##### GIVEN INFORMATION #####

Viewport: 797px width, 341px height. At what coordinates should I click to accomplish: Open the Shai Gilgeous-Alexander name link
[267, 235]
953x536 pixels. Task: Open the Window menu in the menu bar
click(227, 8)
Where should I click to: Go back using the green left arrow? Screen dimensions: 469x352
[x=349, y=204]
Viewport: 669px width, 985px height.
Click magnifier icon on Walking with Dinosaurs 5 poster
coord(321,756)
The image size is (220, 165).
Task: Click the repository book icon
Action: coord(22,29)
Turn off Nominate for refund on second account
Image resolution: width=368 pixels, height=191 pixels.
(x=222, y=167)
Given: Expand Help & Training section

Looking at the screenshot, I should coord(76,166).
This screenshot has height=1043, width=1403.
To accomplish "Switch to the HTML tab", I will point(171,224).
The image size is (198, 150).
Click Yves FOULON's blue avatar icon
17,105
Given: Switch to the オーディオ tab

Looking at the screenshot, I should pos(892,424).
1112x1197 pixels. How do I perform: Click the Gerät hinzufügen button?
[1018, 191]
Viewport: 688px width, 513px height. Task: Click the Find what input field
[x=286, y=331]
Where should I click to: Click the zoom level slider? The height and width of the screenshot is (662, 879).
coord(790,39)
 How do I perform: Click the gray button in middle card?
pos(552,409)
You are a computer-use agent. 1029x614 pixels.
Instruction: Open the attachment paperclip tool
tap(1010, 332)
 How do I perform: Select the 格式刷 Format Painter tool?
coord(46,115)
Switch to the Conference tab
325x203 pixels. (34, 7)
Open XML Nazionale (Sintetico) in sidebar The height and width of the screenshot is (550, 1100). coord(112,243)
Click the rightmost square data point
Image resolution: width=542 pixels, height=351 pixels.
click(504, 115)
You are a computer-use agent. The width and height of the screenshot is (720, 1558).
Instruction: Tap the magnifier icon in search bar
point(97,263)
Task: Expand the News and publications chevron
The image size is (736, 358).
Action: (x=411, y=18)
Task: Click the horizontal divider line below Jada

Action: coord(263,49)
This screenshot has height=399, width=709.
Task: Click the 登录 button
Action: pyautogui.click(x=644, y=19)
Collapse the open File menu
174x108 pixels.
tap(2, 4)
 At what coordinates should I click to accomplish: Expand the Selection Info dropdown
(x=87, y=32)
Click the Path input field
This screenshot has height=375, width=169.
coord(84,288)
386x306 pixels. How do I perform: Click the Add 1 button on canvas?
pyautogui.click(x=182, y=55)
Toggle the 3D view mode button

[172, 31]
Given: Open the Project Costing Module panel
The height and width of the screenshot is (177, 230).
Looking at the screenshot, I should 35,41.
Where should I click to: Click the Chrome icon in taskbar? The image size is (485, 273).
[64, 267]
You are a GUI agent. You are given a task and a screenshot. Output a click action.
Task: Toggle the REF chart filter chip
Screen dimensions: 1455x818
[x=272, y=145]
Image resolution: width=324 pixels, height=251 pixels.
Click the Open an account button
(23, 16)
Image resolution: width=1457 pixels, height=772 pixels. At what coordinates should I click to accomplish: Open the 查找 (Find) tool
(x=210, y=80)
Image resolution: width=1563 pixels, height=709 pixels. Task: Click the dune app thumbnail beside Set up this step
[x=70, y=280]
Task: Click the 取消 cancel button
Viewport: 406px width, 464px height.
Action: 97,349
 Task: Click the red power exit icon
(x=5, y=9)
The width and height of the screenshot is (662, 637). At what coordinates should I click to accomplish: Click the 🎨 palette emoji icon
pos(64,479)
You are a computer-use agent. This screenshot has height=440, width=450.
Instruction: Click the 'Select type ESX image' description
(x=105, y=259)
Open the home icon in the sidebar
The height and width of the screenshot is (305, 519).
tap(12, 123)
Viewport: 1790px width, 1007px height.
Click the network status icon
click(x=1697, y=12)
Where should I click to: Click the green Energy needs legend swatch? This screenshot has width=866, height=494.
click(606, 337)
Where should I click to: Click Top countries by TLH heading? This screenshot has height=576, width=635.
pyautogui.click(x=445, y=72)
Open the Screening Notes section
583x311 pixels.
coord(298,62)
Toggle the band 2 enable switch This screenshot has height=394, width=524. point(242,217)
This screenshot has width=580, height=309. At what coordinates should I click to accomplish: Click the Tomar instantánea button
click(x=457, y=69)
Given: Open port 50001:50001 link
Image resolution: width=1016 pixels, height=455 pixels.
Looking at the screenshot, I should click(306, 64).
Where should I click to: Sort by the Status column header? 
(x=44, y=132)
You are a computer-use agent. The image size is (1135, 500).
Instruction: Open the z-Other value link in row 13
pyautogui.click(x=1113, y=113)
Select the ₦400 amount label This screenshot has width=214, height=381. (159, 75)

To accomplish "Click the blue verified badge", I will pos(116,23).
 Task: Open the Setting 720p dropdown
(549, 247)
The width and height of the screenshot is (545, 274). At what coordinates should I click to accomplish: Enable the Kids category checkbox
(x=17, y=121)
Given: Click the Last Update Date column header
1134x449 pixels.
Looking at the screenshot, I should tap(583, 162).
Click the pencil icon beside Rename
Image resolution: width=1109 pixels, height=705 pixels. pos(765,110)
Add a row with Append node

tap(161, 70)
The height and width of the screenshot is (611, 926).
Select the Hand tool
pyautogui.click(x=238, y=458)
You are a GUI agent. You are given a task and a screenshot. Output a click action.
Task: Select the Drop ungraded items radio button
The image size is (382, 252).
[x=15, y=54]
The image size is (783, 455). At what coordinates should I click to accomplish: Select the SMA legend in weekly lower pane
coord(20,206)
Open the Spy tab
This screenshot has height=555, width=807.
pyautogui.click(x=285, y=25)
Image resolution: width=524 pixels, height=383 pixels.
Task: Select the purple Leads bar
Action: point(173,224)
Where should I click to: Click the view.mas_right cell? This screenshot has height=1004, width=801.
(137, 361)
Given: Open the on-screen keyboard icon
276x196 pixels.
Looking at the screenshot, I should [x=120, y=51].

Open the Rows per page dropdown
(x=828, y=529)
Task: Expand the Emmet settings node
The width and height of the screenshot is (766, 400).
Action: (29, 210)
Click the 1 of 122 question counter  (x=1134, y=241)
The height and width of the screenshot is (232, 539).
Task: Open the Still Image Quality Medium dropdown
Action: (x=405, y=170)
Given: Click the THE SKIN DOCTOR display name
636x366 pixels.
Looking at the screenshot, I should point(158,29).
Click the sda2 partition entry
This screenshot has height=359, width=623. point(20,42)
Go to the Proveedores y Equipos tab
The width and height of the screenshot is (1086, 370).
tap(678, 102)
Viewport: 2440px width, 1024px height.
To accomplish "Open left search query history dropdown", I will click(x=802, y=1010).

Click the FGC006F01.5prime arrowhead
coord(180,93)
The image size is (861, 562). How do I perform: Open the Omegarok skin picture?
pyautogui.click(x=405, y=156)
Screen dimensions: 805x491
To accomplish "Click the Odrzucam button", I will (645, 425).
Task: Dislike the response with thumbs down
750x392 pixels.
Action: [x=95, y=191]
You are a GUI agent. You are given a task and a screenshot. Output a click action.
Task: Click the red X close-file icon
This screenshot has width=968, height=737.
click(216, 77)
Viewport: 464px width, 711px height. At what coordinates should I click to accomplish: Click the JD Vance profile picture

#####

(EXERCISE DESCRIPTION):
Copy out the lines of the records from the one containing "This screenshot has width=580, height=309." to the one containing "Looking at the screenshot, I should click(306, 64).", including both of those lines.

(PROBLEM SOLUTION):
This screenshot has width=580, height=309. At what coordinates should I click to accomplish: Click the Tomar instantánea button
click(x=457, y=69)
Given: Open port 50001:50001 link
Image resolution: width=1016 pixels, height=455 pixels.
Looking at the screenshot, I should click(306, 64).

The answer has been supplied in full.